Detailed Description

Complete technical specification and implementation details from the patent document.

This application is a bypass continuation application of International Application No. PCT/KR2025/005440, filed on Apr. 22, 2025, which claims priority to Indian Patent Application number 202411069554, filed on Sep. 13, 2024, in the Intellectual Property India, the disclosures of which are incorporated by reference herein in their entireties.

The present disclosure generally relates to field of audio devices. More particularly, the present disclosure relates to method and system for conversation detection in earphones.

Wireless headphones and earbuds have become essential accessories for smartphone users, enabling them to watch movies, and shows, and listen to music and audiobooks with ease. These wireless devices have gained popularity due to features such as noise cancellation, ambient sound mode, and conversation awareness, which enhance the overall media consumption experience.

Original Equipment Manufacturers (OEMs) have focused on developing earbuds that align with daily human behaviours, leading to the introduction of the Conversation Awareness feature. This feature allows users to remain aware of their surroundings while wearing earbuds, which is particularly useful during conversations while listening to music. When speech is detected, the media volume is automatically lowered, and nearby voices are amplified. Once the conversation ends, the media volume is restored, and the noise-control settings revert to their previous state.

Despite the benefits of the conversation awareness feature, several challenges remain. For example, one challenge is that the feature lowers media volume when any speech is detected, enabling users to converse while experiencing virtual Dolby atmosphere at a lower volume. However, this feature may mistakenly reduce the media volume even when no conversation is occurring, or this feature may fail to detect speech during an actual conversation. This inconsistency diminishes the efficacy of the feature in enhancing user experience.

In the related art, the conversation awareness feature gets activated only when the user speaks. This limitation causes inconvenience when others try to address the user, as the user may not notice them due to the blocked ears and media playback in the earphones. As a result, users often have to ask others to repeat themselves to activate conversation awareness, hindering the spontaneity of conversations. Although this issue may seem minor, this issue raises concerns about the feature's effectiveness in facilitating natural and spontaneous interactions.

Moreover, in noisy environments such as school buses, public areas, malls, restaurants, and crowded spaces, the conversation awareness feature may fail to capture the voice of the person speaking to the user.
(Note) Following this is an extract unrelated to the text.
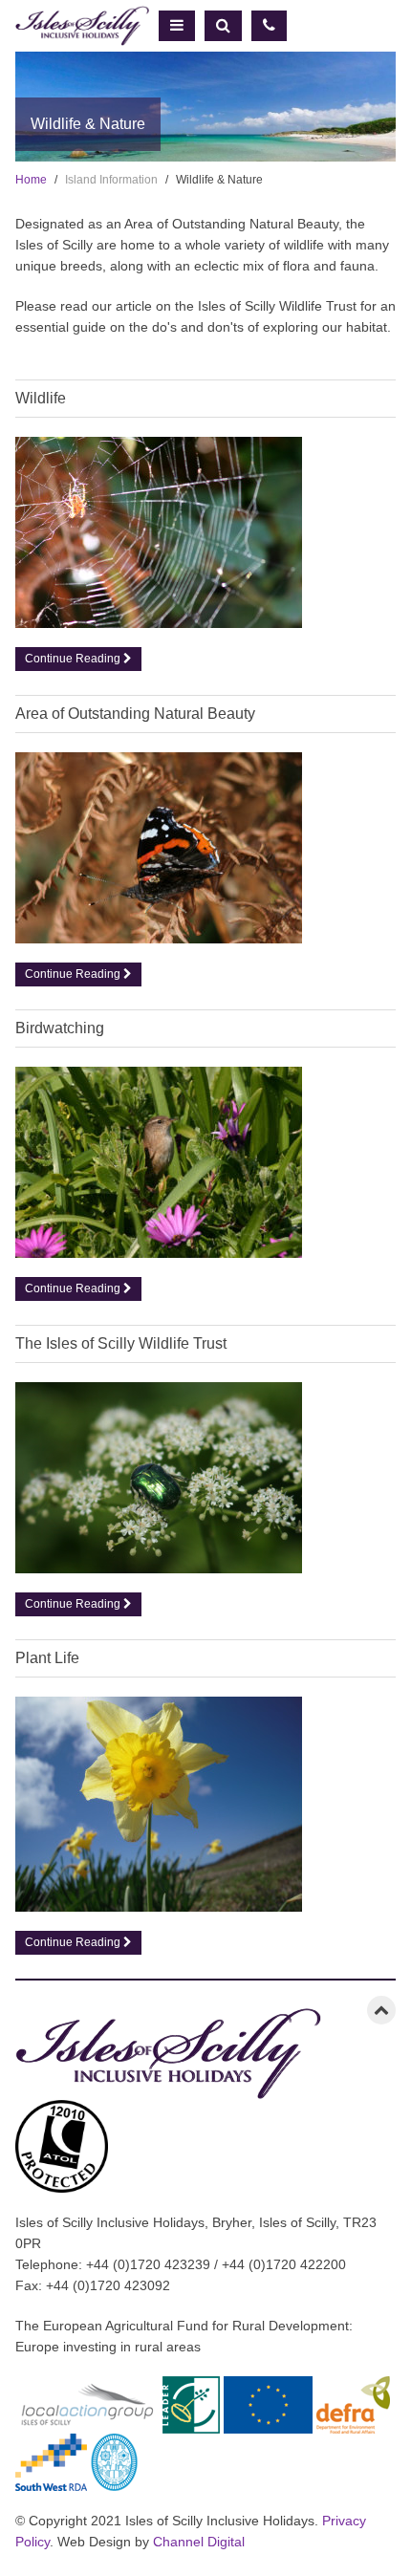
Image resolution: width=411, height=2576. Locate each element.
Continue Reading (74, 658)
In such situations, the earbud volume may abruptly return to its original level, leaving the user unable to hear anything, which further illustrates the limitations of the conversation awareness feature in complex acoustic environments.

Additionally, while wearing earbuds and enjoying music, users may engage in activities such as singing, humming, or lip-syncing, which can unintentionally activate the conversation awareness feature. This feature may mistakenly interpret these actions as an intention to speak, causing the media volume to drop and disrupting the music flow. This unintended activation leads to users missing the rhythm and stopping their humming or murmuring when they realize the volume drop, ultimately disrupting their enjoyment of a seamless listening experience.
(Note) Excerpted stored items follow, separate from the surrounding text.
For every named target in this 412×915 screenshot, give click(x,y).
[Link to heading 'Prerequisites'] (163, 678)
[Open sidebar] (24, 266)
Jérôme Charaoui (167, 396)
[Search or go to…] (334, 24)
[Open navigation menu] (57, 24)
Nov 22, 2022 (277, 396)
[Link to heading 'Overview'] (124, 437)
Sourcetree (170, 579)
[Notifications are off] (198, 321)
Therefore, while the conversation awareness feature in the related art offers notable benefits, it faces challenges related to limited activation, difficulty in noisy environments, and unintended activation during user activities like singing or humming, all of which affect the overall user experience. Therefore, there is a need for a method and system that enhances the conversation awareness feature in earphones by ensuring accurate activation in various environments and preventing unintended activation during user activities, thereby improving the overall user experience.

The foregoing summary is illustrative only and is not intended to be in any way limiting. In addition to the illustrative aspects, embodiments, and features described above, further aspects, embodiments, and features will become apparent by reference to the drawings and the following detailed description.
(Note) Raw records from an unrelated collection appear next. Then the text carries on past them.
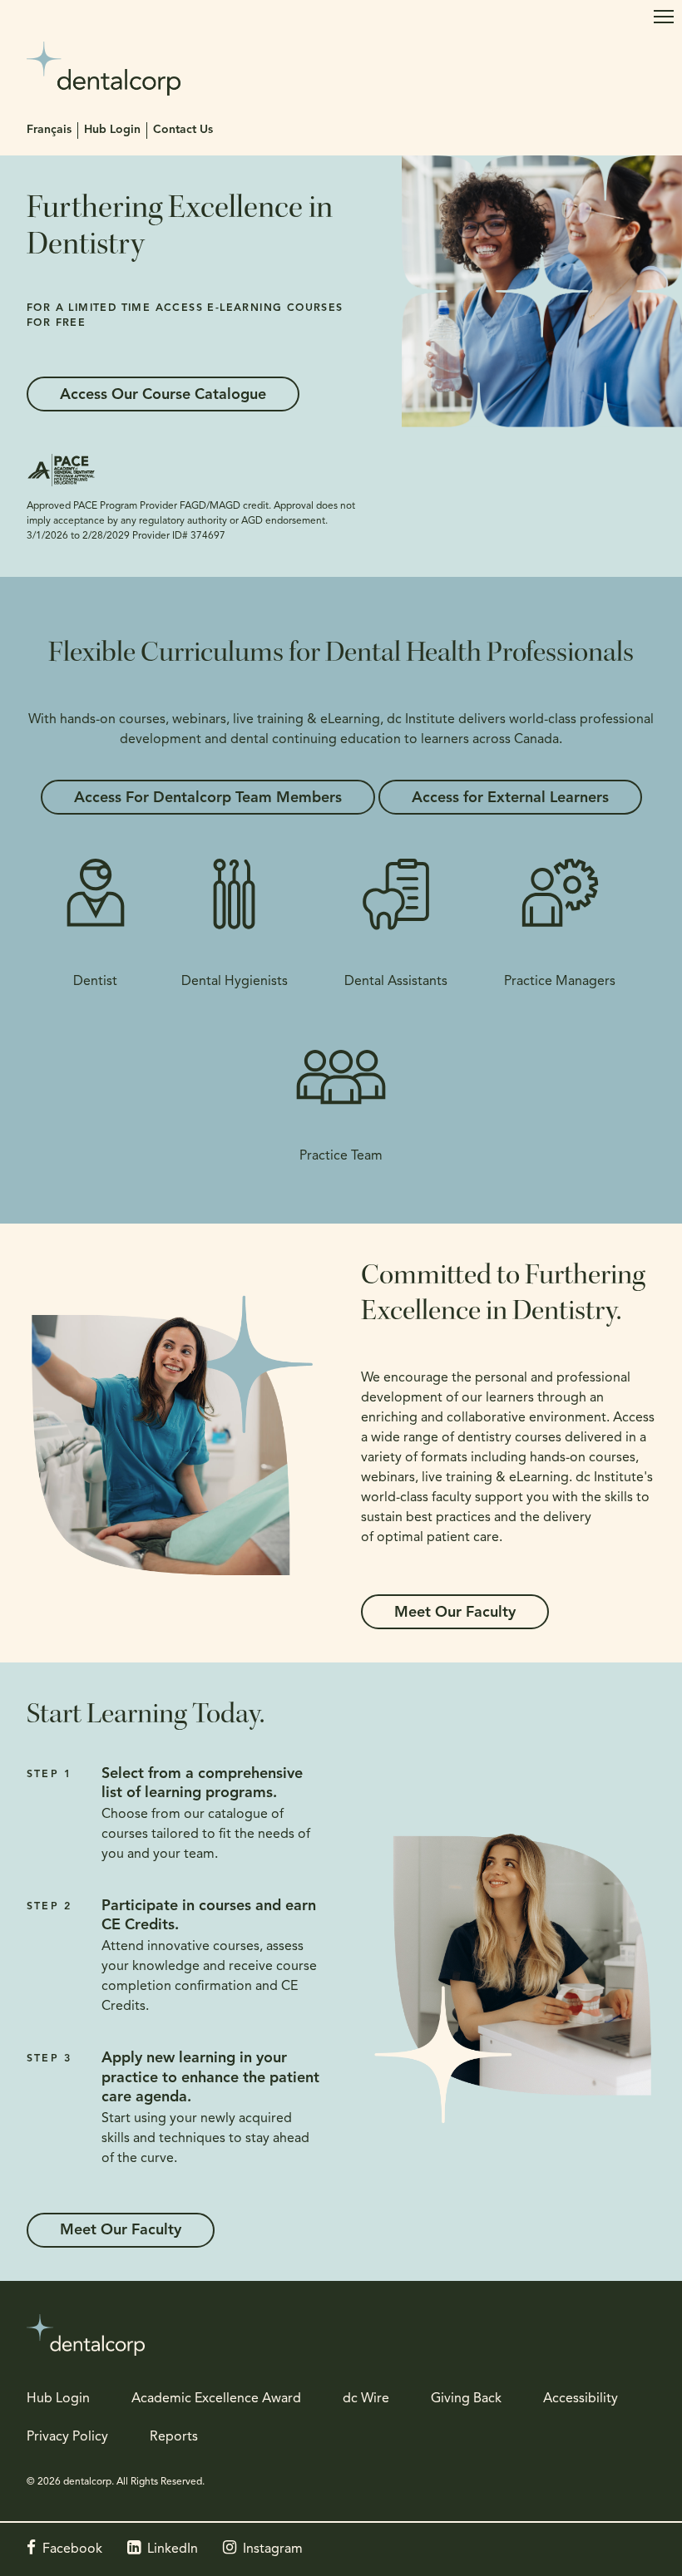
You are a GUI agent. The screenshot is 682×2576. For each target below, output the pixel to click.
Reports (174, 2437)
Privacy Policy (67, 2437)
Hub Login (112, 130)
According to an aspect of the disclosure, a method for conversation detection in earphones includes: detecting an audio signal by at least one microphone of the earphones, wherein the detected audio signal includes a user voice of a user of the earphones; determining a relatedness score of the user voice with a playback audio of a user device; determining an intelligibility score of the user voice for a predetermined distance; determining a situation context of the user of the earphones in the detected audio signal, wherein the situation context includes at least one of an ambient noise level, an activity state of the user of the earphones, one or more unique voices different from the user voice, a location of the user of the earphones, and a time of day; determining a directional probability of a conversation based on at least sensor data and the situation context; determining, using a neural network model, a conversation probability based on at least the relatedness score, the intelligibility score, the situation context, and the directional probability, the conversation probability indicating a probability that the conversation has started; adjusting a volume of the playback audio based on at least the conversation probability; and restoring the volume of the playback audio in the earphones based on determining an end of the conversation.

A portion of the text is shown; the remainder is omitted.